No child can really know their parent. We just live with them for 18 years and then go off to college and visit a few times a year. But despite this intense early experience, clouded by an immature mind and a failing memory decades later, there are lasting impressions. I have four such impressions of my father.
First, he was incredibly adventuresome. Perhaps this stemmed from his experience in WWII when, as a 21 year old from the UP of Michigan, he found himself in the Battle of the Bulge, followed by several months in Austria, which he found immensely beautiful (he returned many times in later life). His U.S. substitute for Austria was Estes Park, CO where we vacationed many times, starting in the early 1970s. A good example of his adventuresome spirit was our many family canoe outings, beginning shortly after we built a wooden canoe from a kit he purchased in the late 1950s. It was put together in our garage on 50th Place in Greenfield, WI with a lot of elbow grease by all four of us (Bob, Ellen, Jim, Dick) and still exists as a testament to our careful hole-drilling and glueing. The canoe was more fun in a river than on a lake, but most of our river trips were either frightening because of narrow rapids (a memorable trek through the Wisconsin Dells) or the absence of water (another memorable trek along the Rock River, consisting of dragging the canoe through 2 inches of water for miles).
Second, he was a sports fan. One of my first memories of television in the late 1950s was watching Green Bay Packers games on Sunday in black and white. Although he loved all sports, his favorite was golf. He knew all the professional players, men and women, and followed the tour with a passion. He taught me how to swing a club when I was about 10 years old, nurtured golf as a way to get some exercise and practice a craft, and enrolled me in lessons at the local George Hansen gold course (par 3) where we played hundreds of rounds. In high school, he joined the Wayne golf club near Glen Ellyn and we played almost every weekend. He bought me a set of refurbished woods (yes, not metal ones) in 1969 and I treasured how professional they looked (even if my accuracy was poor). We always golfed when I visited him in Milwaukee or Tucson until he had to give up the sport as his mobility deteriorated. I think that loss of the ability to swing a golf club and hobble around the course, despite having a golf cart, was one of the saddest parts of his getting old.

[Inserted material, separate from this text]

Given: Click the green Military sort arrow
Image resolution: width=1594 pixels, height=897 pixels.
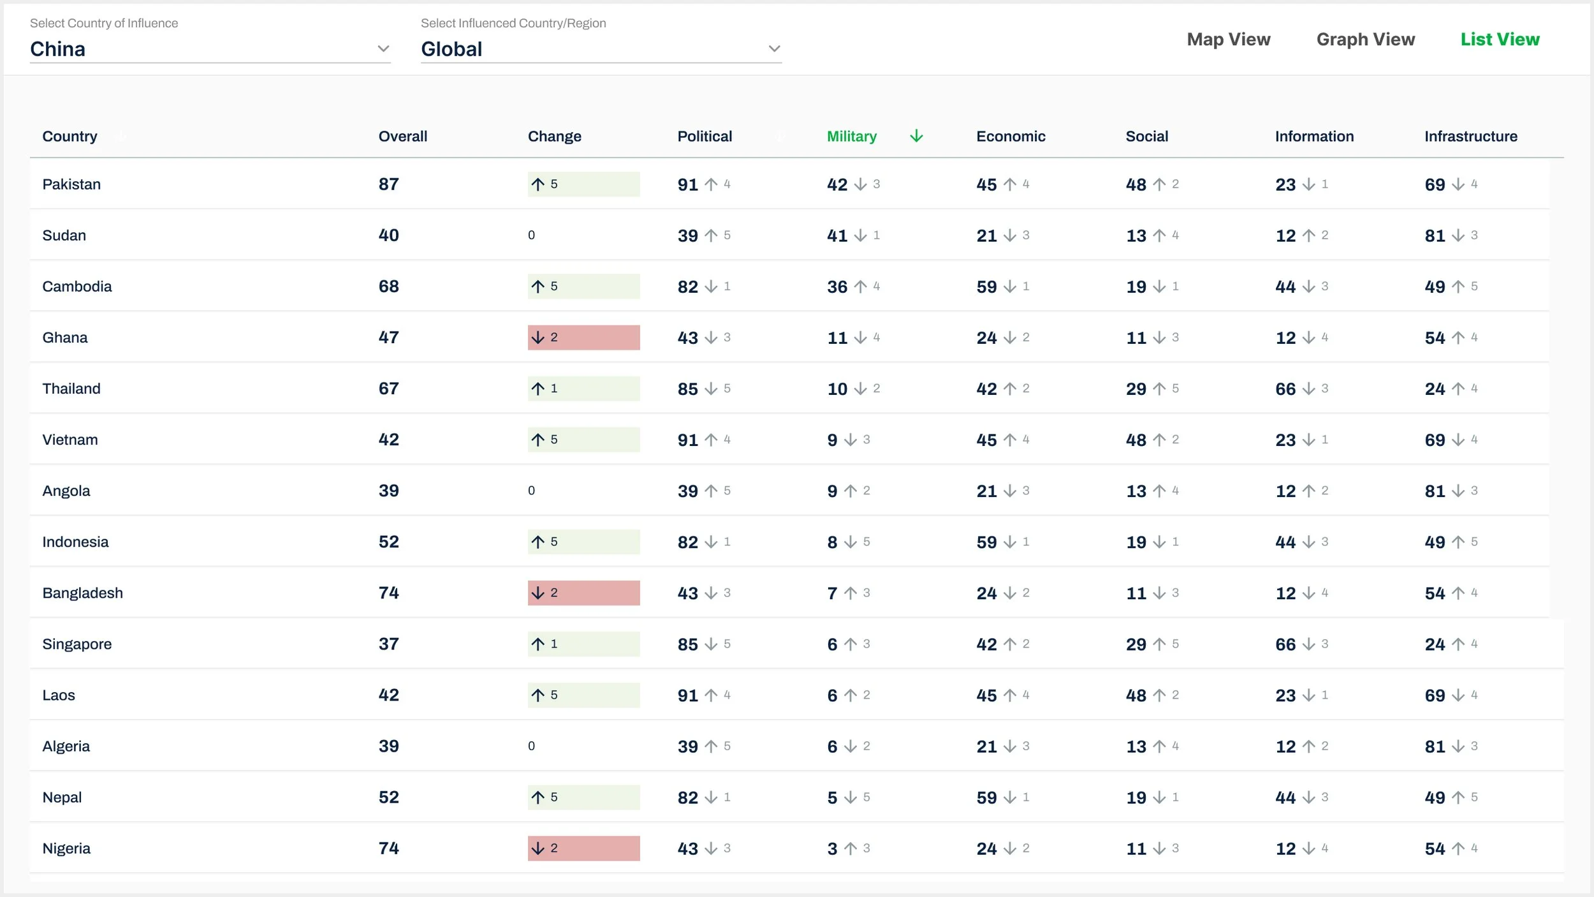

Third, he was a problem solver. Perhaps it was the "MacGiver" nature of being in WWII or his upbringing in Calumet in the 1920s and 1930s, but there was no construction challenge he shied away from. His set of tools was amazing and he was a pack rat in keeping little jars of every imaginable nail, screw, or gadget. You never knew when one of those items would come in handy. This problem-solving ability was also exhibited in his interests outside the home. He loved to become engaged in "public works" projects, whether it was helping to design a new high school in Greenfield, to working on the water reclamation project in Tucson to help restore the aquafers, or taking photos of "the big dig" in Elm Grove to deal with spring flooding. His management skills and attention to detail were impressive, and all these projects kept him busy and engaged in retirement. Another domain within which he practiced his problem-solving skills was working as a medical consultant: he had business cards printed up with "Dr. Quack" as his moniker. He loved to do research on his computer (he got a Mac in the early 1980s) and help friends diagnose their illness and seek the best treatment. He himself was the beneficiary of this passion for medical knowledge: he had dozens of treatments for his various ailments (heart, leg, balance) and was a pitbull in seeking to be enrolled in clinical trials (never the control group). There is no question that from his first serious medical incident at age 64 (a pacemaker) until his death, he lived much longer as an active consumer of the health-care system than most passive recipients of medical care would have lived. He had an incredible will to survive even up to the very end, despite suffering from dementia.
Fourth and perhaps most relevant to my career in academia, he was incredibly curious. He read volumniously and widely: fiction, non-fiction, travel, news. He loved to learn about new things, the latest technology (his favorite was innovative medical devices), and the complexities of politics and history. He was also a pretty smart guy, not just in the sense of being academically talented (which he was, with a masters degree in metalurgy), but also having a lot of common sense. I remember him saying that when he hired people to work for him, he was not so impressed by grades, but more by how the candidate went about solving problems and dealing with people. He was a master at both, so it's perhaps not surprising that he valued those skills.
These four characteristics of my dad are just the most salient as I reflect back on my 65 years of experience with him. Again, it's a small sample, dimmed by failing memory on my part, but nevertheless a testament to someone I loved and respected.